Members of a new campaigning group, Mothers against Political Repression, appealed to President Vladimir Putin to intervene in an open letter read out to journalists.

The informal movement, the first of its kind, brings together families of protesters accused of violence against police, suspected extremists and others.

They called on Putin to have the courts, investigators and the FSB security service probed over their handling of the cases.

"The travesty of justice and lawlessness that are being perpetrated in front of the whole country undermine people's trust in the justice system and the state," the letter signed by 16 people said.

"In our view this negatively affects our country's stability and prosperity and leads to public discord," it added.

One woman at the gathering of about a dozen people cried as others tried to console her.

After the relatives delivered what they called "the letter of despair" to the presidential administration they held one-person pickets.

It is the only form of protest in Russia that does not require prior approval from authorities.

Putin's spokesman Dmitry Peskov said it was not the president's job to oversee the work of courts or investigators, adding the mothers' letter might be forwarded to the General Prosecutor's Office.

- 'They will have to listen' -

Yulia Pavlikova, the mother of 19-year-old Anna Pavlikova suspected of extremism, said she did not hold out much hope that her daughter would be acquitted.
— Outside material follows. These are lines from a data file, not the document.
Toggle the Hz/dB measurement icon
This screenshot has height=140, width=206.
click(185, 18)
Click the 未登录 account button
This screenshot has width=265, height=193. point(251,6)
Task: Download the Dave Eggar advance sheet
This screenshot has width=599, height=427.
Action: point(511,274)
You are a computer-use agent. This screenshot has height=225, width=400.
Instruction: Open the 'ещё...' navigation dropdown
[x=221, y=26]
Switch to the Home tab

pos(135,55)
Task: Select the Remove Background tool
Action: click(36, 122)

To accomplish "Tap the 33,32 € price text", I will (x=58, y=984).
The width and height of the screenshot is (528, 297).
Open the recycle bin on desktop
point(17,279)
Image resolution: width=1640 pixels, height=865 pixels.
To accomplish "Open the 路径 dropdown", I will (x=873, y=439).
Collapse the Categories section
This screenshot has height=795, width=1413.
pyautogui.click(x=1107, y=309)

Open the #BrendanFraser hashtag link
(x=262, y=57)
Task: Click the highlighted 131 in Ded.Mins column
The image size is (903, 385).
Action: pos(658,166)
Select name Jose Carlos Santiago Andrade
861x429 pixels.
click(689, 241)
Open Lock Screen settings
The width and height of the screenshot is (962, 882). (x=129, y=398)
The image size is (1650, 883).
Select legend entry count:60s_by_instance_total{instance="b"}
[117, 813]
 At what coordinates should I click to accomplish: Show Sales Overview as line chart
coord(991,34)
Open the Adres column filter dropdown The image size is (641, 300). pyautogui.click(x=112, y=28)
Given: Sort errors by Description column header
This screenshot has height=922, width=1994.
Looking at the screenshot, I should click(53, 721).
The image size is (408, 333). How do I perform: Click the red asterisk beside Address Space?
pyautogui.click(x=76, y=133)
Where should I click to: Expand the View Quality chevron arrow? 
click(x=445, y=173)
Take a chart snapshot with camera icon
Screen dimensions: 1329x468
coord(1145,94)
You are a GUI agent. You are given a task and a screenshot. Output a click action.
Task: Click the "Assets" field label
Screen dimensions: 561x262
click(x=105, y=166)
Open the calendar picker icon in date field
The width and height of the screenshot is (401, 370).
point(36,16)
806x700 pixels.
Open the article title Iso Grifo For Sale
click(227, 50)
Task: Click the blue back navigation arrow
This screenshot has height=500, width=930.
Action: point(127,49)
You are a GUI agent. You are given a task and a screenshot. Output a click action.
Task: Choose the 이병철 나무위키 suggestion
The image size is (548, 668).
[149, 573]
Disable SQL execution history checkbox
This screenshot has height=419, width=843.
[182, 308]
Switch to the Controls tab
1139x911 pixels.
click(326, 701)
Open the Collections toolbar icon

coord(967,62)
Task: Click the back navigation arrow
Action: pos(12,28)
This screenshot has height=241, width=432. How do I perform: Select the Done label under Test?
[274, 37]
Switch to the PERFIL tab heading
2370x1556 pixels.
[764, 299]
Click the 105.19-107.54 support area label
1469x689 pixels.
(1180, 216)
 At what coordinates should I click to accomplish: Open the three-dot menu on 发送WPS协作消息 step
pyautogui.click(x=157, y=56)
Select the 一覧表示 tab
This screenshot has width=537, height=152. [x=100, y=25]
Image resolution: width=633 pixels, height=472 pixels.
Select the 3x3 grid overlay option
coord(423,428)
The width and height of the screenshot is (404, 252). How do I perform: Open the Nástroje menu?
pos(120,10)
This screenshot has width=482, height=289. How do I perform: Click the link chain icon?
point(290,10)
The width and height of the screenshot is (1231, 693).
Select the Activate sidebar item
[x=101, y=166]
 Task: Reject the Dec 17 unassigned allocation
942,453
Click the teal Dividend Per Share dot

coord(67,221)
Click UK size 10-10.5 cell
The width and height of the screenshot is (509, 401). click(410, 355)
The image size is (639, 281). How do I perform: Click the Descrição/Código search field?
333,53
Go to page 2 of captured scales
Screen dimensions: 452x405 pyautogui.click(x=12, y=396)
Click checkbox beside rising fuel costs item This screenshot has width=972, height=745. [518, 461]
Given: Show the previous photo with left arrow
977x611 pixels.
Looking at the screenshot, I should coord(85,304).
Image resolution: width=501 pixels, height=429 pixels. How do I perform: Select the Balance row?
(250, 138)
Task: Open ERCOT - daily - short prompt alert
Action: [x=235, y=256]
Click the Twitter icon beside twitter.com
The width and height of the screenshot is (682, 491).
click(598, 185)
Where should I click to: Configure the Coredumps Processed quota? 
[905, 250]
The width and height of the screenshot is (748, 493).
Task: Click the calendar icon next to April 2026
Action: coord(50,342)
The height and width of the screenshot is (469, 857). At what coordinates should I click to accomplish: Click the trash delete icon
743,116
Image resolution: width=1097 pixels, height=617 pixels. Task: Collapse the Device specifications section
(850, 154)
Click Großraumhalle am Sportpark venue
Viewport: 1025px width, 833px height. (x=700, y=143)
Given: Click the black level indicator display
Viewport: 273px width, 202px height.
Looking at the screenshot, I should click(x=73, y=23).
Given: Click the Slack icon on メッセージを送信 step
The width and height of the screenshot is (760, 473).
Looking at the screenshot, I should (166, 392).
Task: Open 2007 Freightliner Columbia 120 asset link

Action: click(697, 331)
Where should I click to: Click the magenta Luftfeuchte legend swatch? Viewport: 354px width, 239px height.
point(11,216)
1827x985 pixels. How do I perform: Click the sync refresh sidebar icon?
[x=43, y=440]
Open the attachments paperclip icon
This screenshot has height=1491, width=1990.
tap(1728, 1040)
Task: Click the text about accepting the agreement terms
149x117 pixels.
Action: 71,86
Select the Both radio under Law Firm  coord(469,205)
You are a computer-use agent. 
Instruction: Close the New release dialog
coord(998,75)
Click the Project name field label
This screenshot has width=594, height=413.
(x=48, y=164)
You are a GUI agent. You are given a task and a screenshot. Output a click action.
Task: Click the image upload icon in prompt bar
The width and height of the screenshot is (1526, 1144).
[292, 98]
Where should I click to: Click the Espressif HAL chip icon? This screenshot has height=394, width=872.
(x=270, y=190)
She warned however that their movement would grow.

"A lot of mothers are knocking on our door in relation to other cases," she told AFP.

"And when there are many of us, they will have to listen to us."

The group was set up last month in response to a crackdown on the opposition to campaign on behalf of those convicted or detained.

Galina Martintsova, whose 26-year-old son Maksim faces up to five years in prison for alleged violence against police, said the letter was their "last hope".

"It's clear that these are trumped-up cases," she said, praising the group for helping her to get through the ordeal.

"It's hard to fight against injustice when you are alone," she said.

Tens of thousands of people rallied in Moscow this summer after allies of opposition leader Alexei Navalny were barred from standing for seats in city parliament in September.

The authorities unleashed a major crackdown, arresting hundreds and jailing several people.

Top rights group Memorial has recognised 314 people as "political prisoners" in Russia although it warns that the overall numbers of such prisoners are higher.